[[ AVAILABLE DATA, beginning ]]
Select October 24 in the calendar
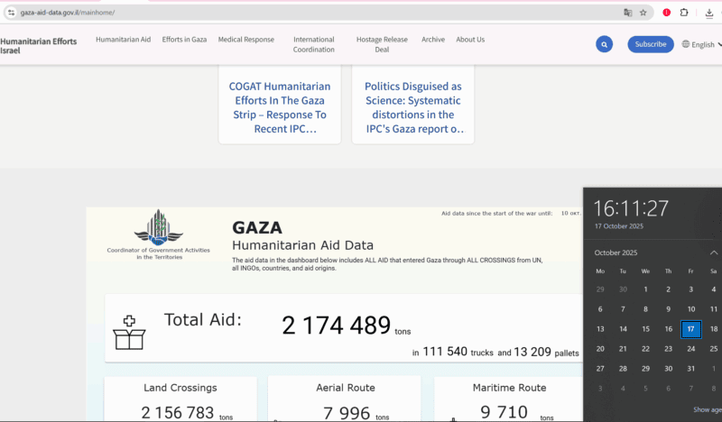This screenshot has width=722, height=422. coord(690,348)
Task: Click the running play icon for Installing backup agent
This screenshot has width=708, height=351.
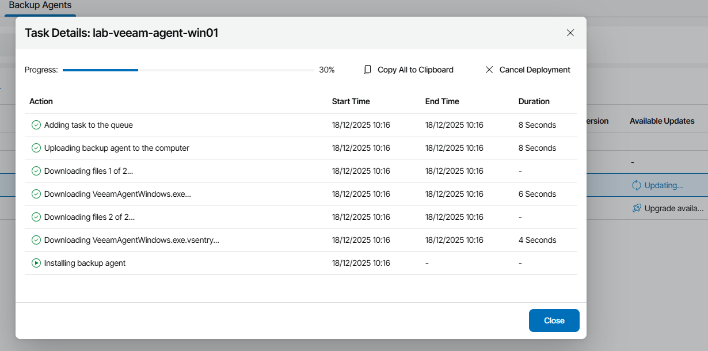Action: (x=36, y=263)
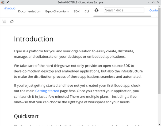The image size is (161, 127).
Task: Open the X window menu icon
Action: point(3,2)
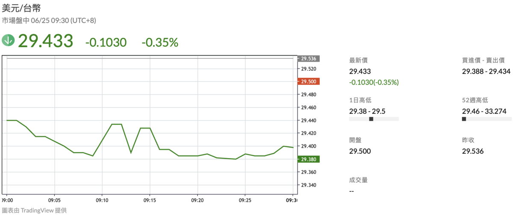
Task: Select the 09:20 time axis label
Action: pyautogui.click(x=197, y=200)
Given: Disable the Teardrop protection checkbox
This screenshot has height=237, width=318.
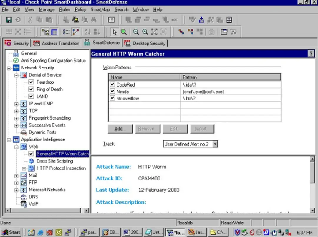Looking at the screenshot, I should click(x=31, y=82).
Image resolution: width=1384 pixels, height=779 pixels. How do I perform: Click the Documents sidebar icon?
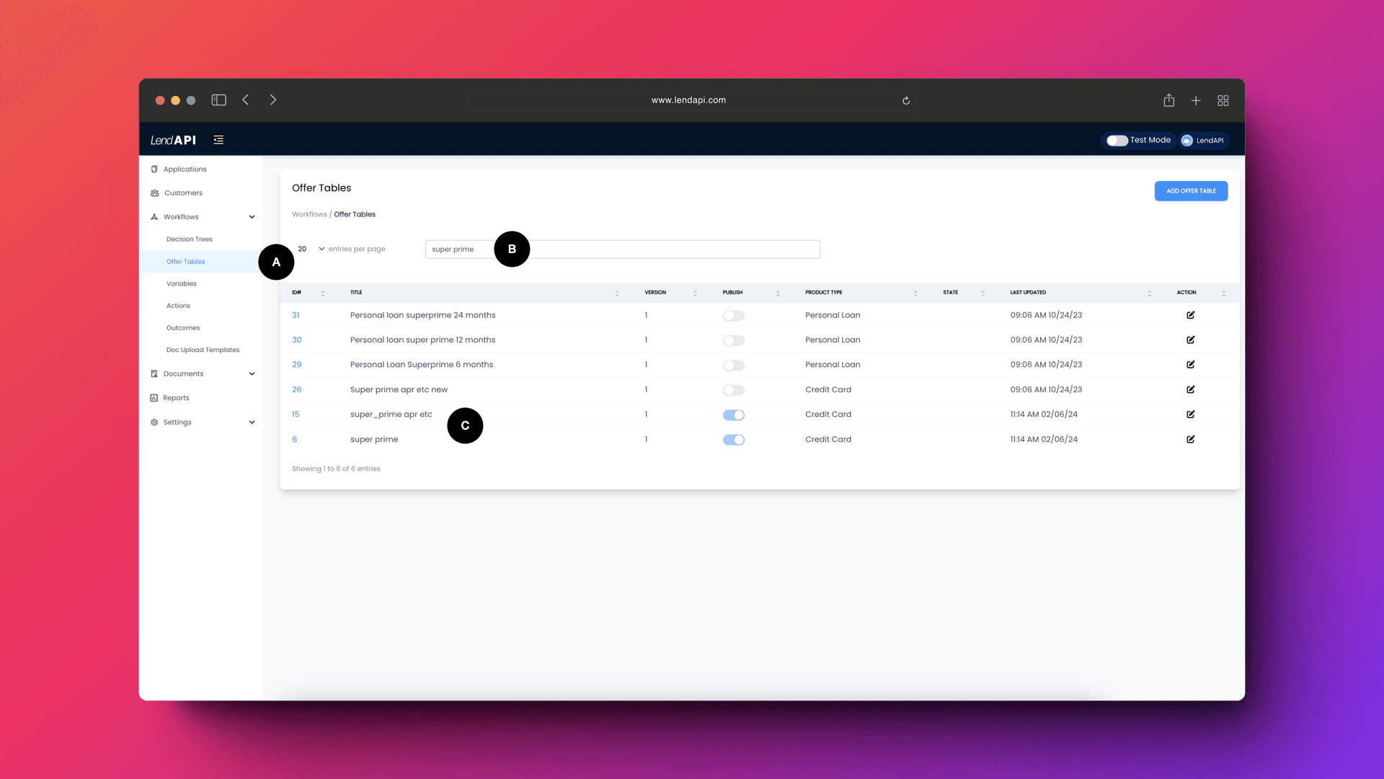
[[ AVAILABLE DATA, end ]]
[[ AVAILABLE DATA, beginning ]]
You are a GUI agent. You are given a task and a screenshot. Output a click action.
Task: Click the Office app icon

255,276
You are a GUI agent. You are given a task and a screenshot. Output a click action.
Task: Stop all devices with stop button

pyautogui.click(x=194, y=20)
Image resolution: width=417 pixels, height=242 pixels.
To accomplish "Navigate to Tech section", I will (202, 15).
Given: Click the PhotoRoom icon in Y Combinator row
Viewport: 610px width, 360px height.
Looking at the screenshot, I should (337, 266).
[[ AVAILABLE DATA, end ]]
**ABOUT THIS EXERCISE:**
Take the material above from the line bearing "This screenshot has width=708, height=351." through the line bearing "Image resolution: width=1384" and write it out exactly, both end lines included. Pictures stay out.

**EXERCISE ANSWER:**
This screenshot has width=708, height=351.
Action: (x=36, y=263)
The image size is (161, 127).
Task: Open the X window menu icon
Action: point(3,2)
Task: Select the 09:20 time axis label
Action: pyautogui.click(x=197, y=200)
Given: Disable the Teardrop protection checkbox
This screenshot has height=237, width=318.
Looking at the screenshot, I should click(x=31, y=82).
Image resolution: width=1384 pixels, height=779 pixels. How do I perform: Click the Documents sidebar icon?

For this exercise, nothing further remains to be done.